**About this exercise**:
Given the listing below, write out exactly the lines starting with the line that has "Kailash Sacred Landscape (450, 1970)" and going on through the line that has "frigatebird (571, 1833)", both kept.

--------------------------------------------------

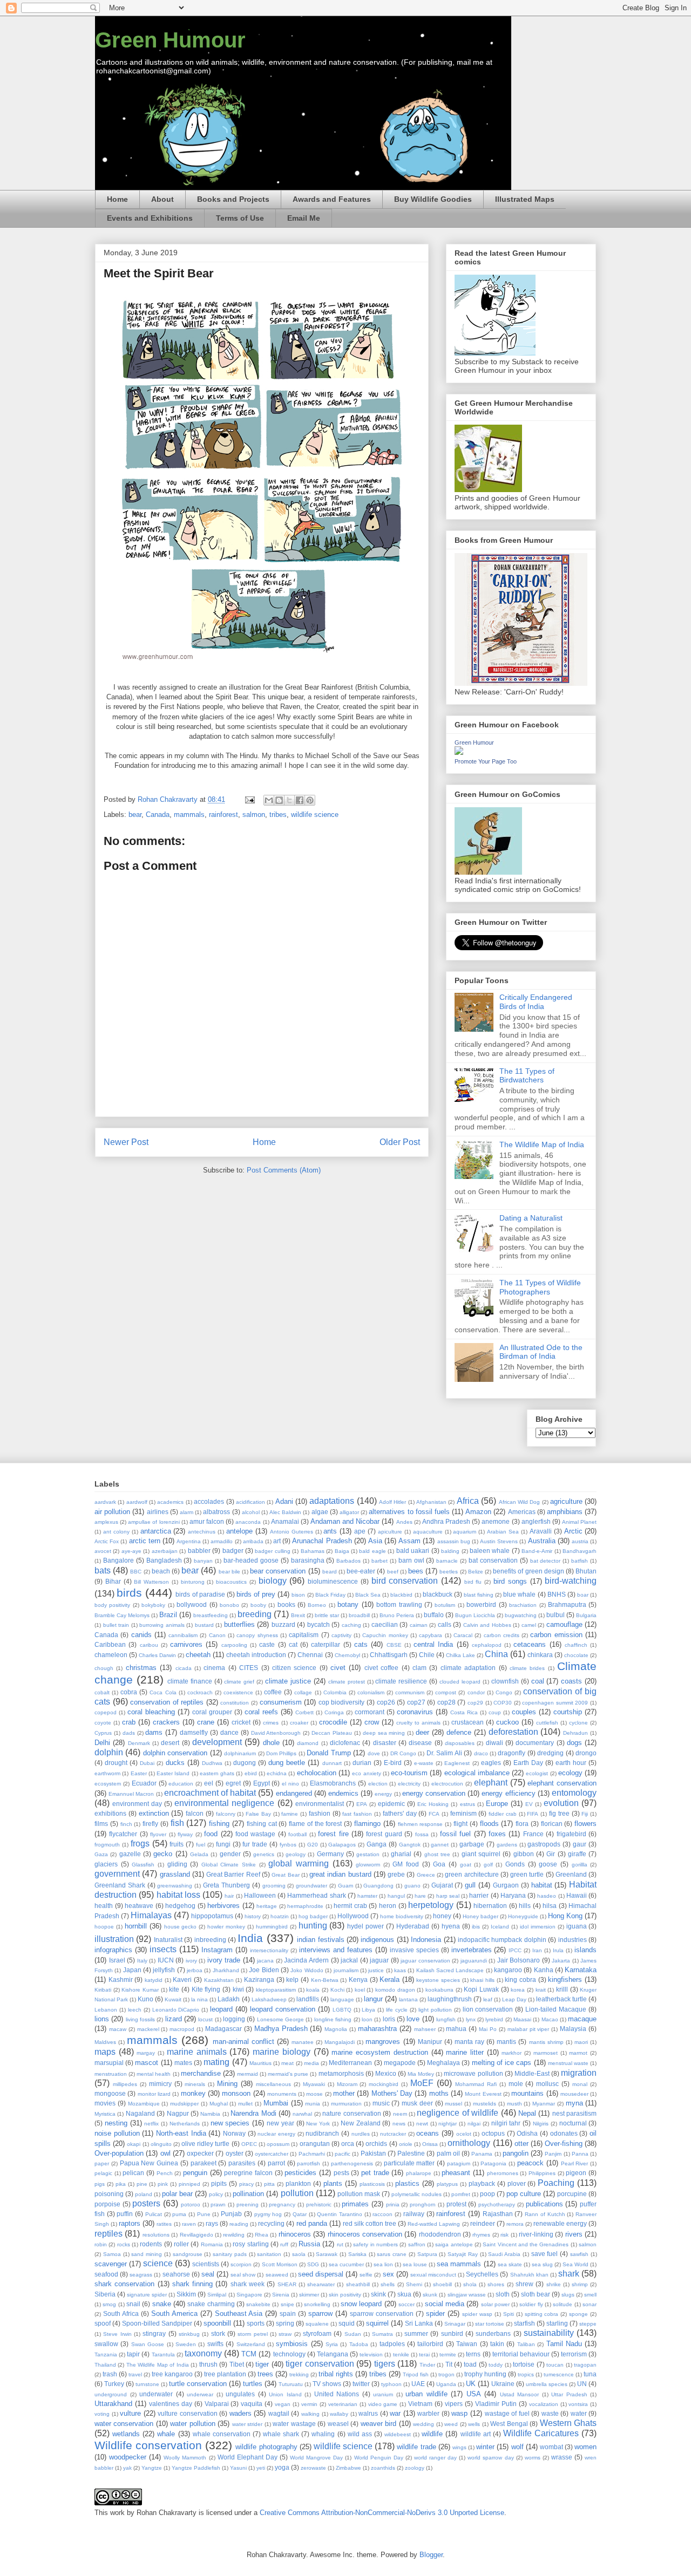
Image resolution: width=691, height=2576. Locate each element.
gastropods (543, 1844)
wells (474, 2424)
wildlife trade (416, 2447)
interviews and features (335, 1950)
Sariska (357, 2254)
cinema (214, 1667)
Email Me (303, 218)
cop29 (475, 1703)
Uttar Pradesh (569, 2394)
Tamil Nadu (564, 2344)
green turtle (527, 1874)
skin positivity (345, 2295)
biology (273, 1580)
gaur (579, 1844)
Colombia (335, 1692)
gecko (162, 1854)
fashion (319, 1813)
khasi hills (482, 1980)
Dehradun (575, 1733)
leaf (487, 1999)
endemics (343, 1793)
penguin (195, 2173)
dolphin (108, 1752)
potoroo (190, 2204)
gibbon (523, 1853)
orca (347, 2143)
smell (590, 2295)
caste (267, 1644)
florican (552, 1823)
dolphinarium (240, 1753)
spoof (102, 2323)
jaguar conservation (425, 1961)
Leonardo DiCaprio (176, 2010)
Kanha (543, 1969)
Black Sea (368, 1595)
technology (289, 2353)
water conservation (123, 2424)
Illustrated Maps (524, 199)
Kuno (145, 1998)
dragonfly (511, 1752)
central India (433, 1644)
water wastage (294, 2423)
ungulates (240, 2393)
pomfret (460, 2194)
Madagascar (223, 2028)
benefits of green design (528, 1571)
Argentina (189, 1541)
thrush (208, 2364)
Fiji (584, 1814)
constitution (234, 1703)
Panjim (553, 2154)
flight (460, 1823)
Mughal (218, 2104)
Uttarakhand (113, 2404)
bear (134, 814)
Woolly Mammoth (185, 2458)
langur (373, 1999)
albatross (216, 1511)
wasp (459, 2413)
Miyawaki (314, 2084)
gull (470, 1885)
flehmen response (420, 1824)
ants (330, 1531)
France (533, 1833)
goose (548, 1864)
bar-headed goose (251, 1560)
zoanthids (383, 2468)
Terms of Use (240, 218)
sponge (578, 2314)
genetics (263, 1854)
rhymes (481, 2235)
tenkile (401, 2354)
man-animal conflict (243, 2041)
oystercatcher (271, 2154)
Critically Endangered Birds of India (535, 1002)
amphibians (564, 1512)
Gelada (199, 1854)
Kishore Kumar (140, 1990)
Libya (368, 2010)
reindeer (482, 2223)
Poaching (556, 2182)
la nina (199, 1999)
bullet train (116, 1625)
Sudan (352, 2334)
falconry (225, 1814)
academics (170, 1502)
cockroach (200, 1692)
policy (216, 2194)
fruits (177, 1844)
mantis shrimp (546, 2042)
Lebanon (105, 2010)
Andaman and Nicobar (345, 1521)
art (277, 1540)
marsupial (109, 2062)
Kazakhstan (219, 1980)
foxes (497, 1834)
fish (177, 1823)
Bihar (113, 1581)
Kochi (337, 1990)
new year (280, 2123)
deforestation (513, 1731)
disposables (460, 1743)
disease (420, 1742)
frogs (140, 1843)
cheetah (198, 1655)
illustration (114, 1939)
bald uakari (412, 1550)
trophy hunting (485, 2373)
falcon (195, 1813)
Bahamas (312, 1551)
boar (582, 1595)
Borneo (317, 1605)
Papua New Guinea (149, 2162)
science (158, 2263)
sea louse (415, 2264)
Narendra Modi (253, 2113)
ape (359, 1531)
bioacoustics (231, 1582)
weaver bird (378, 2424)
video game (383, 2404)
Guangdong (378, 1886)
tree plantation (225, 2373)
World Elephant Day (247, 2457)
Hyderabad (412, 1926)
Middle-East (532, 2073)
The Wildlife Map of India (541, 1144)
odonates (564, 2133)
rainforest (223, 814)
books (286, 1604)
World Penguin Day (378, 2458)
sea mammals (459, 2264)
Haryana (513, 1895)
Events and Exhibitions (150, 218)
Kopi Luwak (481, 1989)
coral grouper (212, 1711)
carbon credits (501, 1635)
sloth (503, 2294)
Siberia (105, 2294)
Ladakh (229, 1998)
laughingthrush (450, 1998)
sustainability (549, 2333)
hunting (313, 1925)
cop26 (386, 1702)
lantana (408, 1999)
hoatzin (279, 1916)
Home (117, 199)
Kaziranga (259, 1979)
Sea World (575, 2264)
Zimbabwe (348, 2468)
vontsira (578, 2404)
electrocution (447, 1784)
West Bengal (508, 2423)
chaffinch (576, 1645)
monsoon (236, 2093)
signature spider (147, 2295)
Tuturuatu (291, 2384)
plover (516, 2183)
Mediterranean (350, 2062)
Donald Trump (328, 1753)
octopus (493, 2133)
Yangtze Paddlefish (196, 2468)
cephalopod (487, 1645)
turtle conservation (198, 2384)
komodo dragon (395, 1990)
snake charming (210, 2303)
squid (346, 2323)
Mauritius (260, 2063)
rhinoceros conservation (365, 2234)
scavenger (110, 2264)
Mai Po (488, 2029)
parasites (241, 2162)
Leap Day (514, 1999)
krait (541, 1990)
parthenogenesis (352, 2163)
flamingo (367, 1823)
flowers (585, 1823)
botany (347, 1604)
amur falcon (206, 1521)
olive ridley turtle (205, 2143)
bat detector (545, 1561)
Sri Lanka (419, 2323)
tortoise (523, 2364)
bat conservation (493, 1560)
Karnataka (581, 1970)
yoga (282, 2467)
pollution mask (358, 2193)
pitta (269, 2184)
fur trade (254, 1844)
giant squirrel (481, 1853)
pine (142, 2184)
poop (487, 2193)
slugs (567, 2295)
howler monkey (226, 1927)
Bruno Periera (397, 1615)
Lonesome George (280, 2019)
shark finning (192, 2284)
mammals (189, 814)
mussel (453, 2104)
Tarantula (163, 2354)
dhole (271, 1743)
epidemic (391, 1803)
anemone (496, 1521)
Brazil (168, 1615)
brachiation (523, 1605)
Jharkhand (226, 1970)
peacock (530, 2163)
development (217, 1742)
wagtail (278, 2413)
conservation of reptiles (167, 1702)
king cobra (520, 1979)
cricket (241, 1722)
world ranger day (435, 2458)
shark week (248, 2283)
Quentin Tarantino (339, 2214)
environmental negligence (224, 1803)
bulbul (555, 1614)
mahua (456, 2028)
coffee (273, 1691)
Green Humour (170, 40)
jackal (349, 1960)
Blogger (431, 2555)
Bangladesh (164, 1560)
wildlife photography (266, 2447)
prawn (218, 2204)
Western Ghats (568, 2423)
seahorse (176, 2274)
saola (299, 2254)
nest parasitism (574, 2113)
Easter (139, 1773)
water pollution (192, 2424)
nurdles (360, 2134)
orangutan (315, 2143)
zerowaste (313, 2468)
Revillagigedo (196, 2235)
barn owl (411, 1560)
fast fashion (357, 1814)
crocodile (333, 1722)
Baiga (342, 1551)
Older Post (400, 1142)
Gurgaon (506, 1885)
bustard (204, 1625)
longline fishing (332, 2019)
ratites (164, 2224)
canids (141, 1635)
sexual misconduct (433, 2275)
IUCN (166, 1960)
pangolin (516, 2153)
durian (362, 1762)
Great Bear (285, 1875)
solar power (495, 2304)
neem (400, 2114)
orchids (376, 2143)
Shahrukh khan (529, 2275)
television (371, 2354)
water (579, 2413)
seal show (243, 2275)
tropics (526, 2374)
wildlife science (314, 814)
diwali (494, 1742)
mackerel (148, 2029)
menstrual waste (568, 2063)
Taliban (526, 2344)
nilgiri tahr (506, 2123)
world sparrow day (490, 2458)
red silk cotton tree (369, 2223)
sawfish (579, 2254)
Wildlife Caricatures (541, 2433)
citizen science (294, 1667)
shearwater (321, 2284)
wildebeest (397, 2434)
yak (127, 2468)
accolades (209, 1501)
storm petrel (252, 2334)
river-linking (536, 2234)
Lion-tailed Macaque (555, 2009)
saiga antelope (453, 2244)
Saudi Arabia (504, 2254)
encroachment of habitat (210, 1792)
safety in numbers (375, 2244)
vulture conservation (188, 2413)
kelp (292, 1979)
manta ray (469, 2041)
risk (504, 2235)
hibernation (490, 1905)
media (311, 2063)
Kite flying (206, 1989)
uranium (383, 2394)
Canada (158, 814)
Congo (504, 1692)
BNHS (556, 1594)
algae (319, 1511)
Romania (212, 2244)
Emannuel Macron (131, 1794)
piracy (246, 2184)
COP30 (502, 1703)
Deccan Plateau (331, 1733)
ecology (570, 1773)
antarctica (155, 1531)
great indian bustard (340, 1874)
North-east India (181, 2133)
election (378, 1784)
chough (103, 1668)
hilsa (550, 1905)
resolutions (156, 2235)
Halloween (260, 1895)
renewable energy (560, 2223)
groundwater (311, 1886)
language (342, 1999)
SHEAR (286, 2284)
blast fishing (478, 1595)
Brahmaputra (567, 1604)
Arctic (573, 1531)
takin (497, 2343)
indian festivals (320, 1940)
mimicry (160, 2083)
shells (388, 2284)
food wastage (255, 1833)
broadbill (359, 1615)
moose (314, 2094)
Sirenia (280, 2295)
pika (121, 2184)
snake (161, 2304)
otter (521, 2143)
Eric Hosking (433, 1804)
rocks (123, 2244)
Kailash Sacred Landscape (450, 1970)
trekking (299, 2374)
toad (470, 2364)
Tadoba (358, 2344)
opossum (278, 2144)
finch (126, 1824)
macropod (182, 2029)
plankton (298, 2183)
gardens (507, 1845)
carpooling (234, 1645)
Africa (468, 1500)
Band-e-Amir (536, 1551)
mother (344, 2093)
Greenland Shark (119, 1885)
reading (238, 2224)
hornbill (136, 1926)
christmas (141, 1668)
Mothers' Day (391, 2093)
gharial (401, 1853)
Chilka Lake (460, 1655)
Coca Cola (163, 1692)
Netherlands (185, 2124)
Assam (409, 1541)
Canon (217, 1635)
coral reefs (261, 1712)
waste (550, 2413)
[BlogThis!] (279, 800)
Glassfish (143, 1865)
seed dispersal (320, 2274)
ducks (175, 1763)
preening (247, 2204)
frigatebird (571, 1833)
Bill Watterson (151, 1582)
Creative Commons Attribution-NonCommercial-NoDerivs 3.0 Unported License (382, 2513)
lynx (471, 2019)
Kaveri (182, 1979)
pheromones (502, 2173)
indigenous (377, 1940)
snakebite (258, 2304)
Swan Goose (147, 2344)
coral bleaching (151, 1712)
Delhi (102, 1743)
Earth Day (528, 1762)
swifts (215, 2343)
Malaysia (573, 2028)
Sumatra (382, 2334)
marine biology (281, 2051)
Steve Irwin (117, 2334)
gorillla (579, 1865)
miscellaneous (273, 2084)
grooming (274, 1886)
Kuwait (173, 1999)
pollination (248, 2194)
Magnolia (335, 2029)
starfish (524, 2323)
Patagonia (493, 2163)
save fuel (544, 2253)
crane (205, 1722)
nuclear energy (276, 2134)
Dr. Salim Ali (444, 1752)
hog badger (313, 1916)
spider (435, 2313)
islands (585, 1950)
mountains (527, 2093)
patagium (458, 2163)
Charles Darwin (157, 1655)
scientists (205, 2263)
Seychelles (482, 2274)
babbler (199, 1550)
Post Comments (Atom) (284, 1170)
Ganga (377, 1844)
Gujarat (442, 1885)
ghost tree (437, 1854)
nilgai (474, 2124)
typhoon (391, 2384)
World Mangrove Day (316, 2458)
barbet (379, 1561)
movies (105, 2103)
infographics (113, 1950)
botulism (445, 1605)
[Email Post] (249, 799)
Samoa (112, 2254)
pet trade (375, 2173)
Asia (375, 1541)
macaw (117, 2029)
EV (529, 1804)
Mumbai (275, 2103)
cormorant (369, 1711)
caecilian (384, 1624)
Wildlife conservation (148, 2445)
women (585, 2447)
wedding (423, 2424)
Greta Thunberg (226, 1885)
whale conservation (221, 2433)
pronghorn (423, 2204)
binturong (193, 1582)
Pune (204, 2214)
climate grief (239, 1682)
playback (482, 2183)
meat (287, 2063)
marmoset (545, 2053)
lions (101, 2019)
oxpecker (200, 2153)
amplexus (106, 1522)
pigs (99, 2184)
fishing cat (262, 1823)
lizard (173, 2019)
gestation (368, 1854)
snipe (287, 2304)
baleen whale (490, 1550)
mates (183, 2062)
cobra (128, 1691)
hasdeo (546, 1896)
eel (208, 1783)
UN (582, 2383)
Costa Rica (464, 1712)
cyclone (578, 1723)
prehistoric (318, 2204)
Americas (522, 1511)
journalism (346, 1970)
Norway (234, 2133)
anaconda (248, 1522)
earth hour (570, 1762)
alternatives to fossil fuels (409, 1512)
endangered (294, 1793)
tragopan (585, 2365)
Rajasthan (498, 2213)
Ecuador (144, 1783)
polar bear (177, 2194)
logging (234, 2018)
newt (422, 2124)
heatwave (139, 1905)
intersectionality (269, 1950)
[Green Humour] (459, 752)
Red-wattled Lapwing (434, 2224)
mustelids (484, 2104)
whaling (323, 2433)
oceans (427, 2133)
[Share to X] (289, 800)
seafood (106, 2274)
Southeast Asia (239, 2313)
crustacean (467, 1722)
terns (473, 2353)
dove (374, 1753)
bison (298, 1595)
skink (378, 2294)
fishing (219, 1823)
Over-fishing (563, 2143)
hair (229, 1896)
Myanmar (543, 2104)
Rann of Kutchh (545, 2214)
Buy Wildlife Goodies (433, 199)
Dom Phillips (281, 1753)
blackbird (401, 1595)
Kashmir (121, 1979)
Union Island (285, 2394)
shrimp (580, 2284)
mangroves (382, 2041)
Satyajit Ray (463, 2254)
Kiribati (102, 1990)
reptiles (108, 2233)
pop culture (523, 2194)
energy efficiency (508, 1793)
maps (105, 2051)
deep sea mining (384, 1733)
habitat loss (178, 1894)
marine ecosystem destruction (379, 2052)
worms (532, 2458)
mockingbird (383, 2084)
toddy (496, 2365)
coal (537, 1681)
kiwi (238, 1989)
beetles (448, 1572)
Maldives (105, 2042)
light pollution (435, 2010)
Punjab (231, 2213)
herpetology (430, 1905)
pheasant (456, 2173)
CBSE (394, 1645)
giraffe (577, 1853)
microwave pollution (473, 2073)
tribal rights (336, 2374)
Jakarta (561, 1961)
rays (212, 2223)
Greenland (571, 1874)
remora (515, 2224)
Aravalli (541, 1531)
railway (413, 2213)
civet (338, 1668)
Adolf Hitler (392, 1502)
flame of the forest (315, 1823)
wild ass (360, 2433)
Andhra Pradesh (446, 1521)
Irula (558, 1950)
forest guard (384, 1833)
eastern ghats (217, 1773)
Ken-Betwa (324, 1980)
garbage (471, 1844)
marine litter (465, 2052)
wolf (517, 2447)
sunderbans (493, 2333)
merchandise (201, 2073)
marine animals (197, 2051)
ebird (251, 1773)
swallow (106, 2343)
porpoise (107, 2203)
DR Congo (403, 1753)
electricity (409, 1784)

--------------------------------------------------

**Answer box**:
Kailash Sacred Landscape (450, 1970)
trekking (299, 2374)
toad (470, 2364)
Tadoba (358, 2344)
opossum (278, 2144)
finch (126, 1824)
macropod (182, 2029)
plankton (298, 2183)
gardens (507, 1845)
carpooling (234, 1645)
Africa (468, 1500)
Band-e-Amir (536, 1551)
mother (344, 2093)
Greenland Shark (119, 1885)
reading (238, 2224)
hornbill (136, 1926)
christmas (141, 1668)
Mothers' Day (391, 2093)
gharial (401, 1853)
Chilka Lake (460, 1655)
Coca Cola (163, 1692)
Netherlands (185, 2124)
Assam (409, 1541)
Canon (217, 1635)
coral reefs (261, 1712)
waste (550, 2413)
[BlogThis!] (279, 800)
Glassfish (143, 1865)
seed dispersal (320, 2274)
ducks (175, 1763)
preening (247, 2204)
frigatebird (571, 1833)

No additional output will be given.